* _INSTRUCTIONS FOR THE TASK_: Can you recast every line of the records below as a Markdown table with two columns, Row for the row number and Line for the text of that line, leaving out any blank lines?

* _RECORDS SUPPLIED_:
※

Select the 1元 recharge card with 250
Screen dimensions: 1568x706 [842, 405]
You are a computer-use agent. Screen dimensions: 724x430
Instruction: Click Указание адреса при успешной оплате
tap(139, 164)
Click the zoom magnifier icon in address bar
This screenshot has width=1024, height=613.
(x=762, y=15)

※

* _OUTPUT_:
| Row | Line |
|---|---|
| 1 | Select the 1元 recharge card with 250 |
| 2 | Screen dimensions: 1568x706 [842, 405] |
| 3 | You are a computer-use agent. Screen dimensions: 724x430 |
| 4 | Instruction: Click Указание адреса при успешной оплате |
| 5 | tap(139, 164) |
| 6 | Click the zoom magnifier icon in address bar |
| 7 | This screenshot has width=1024, height=613. |
| 8 | (x=762, y=15) |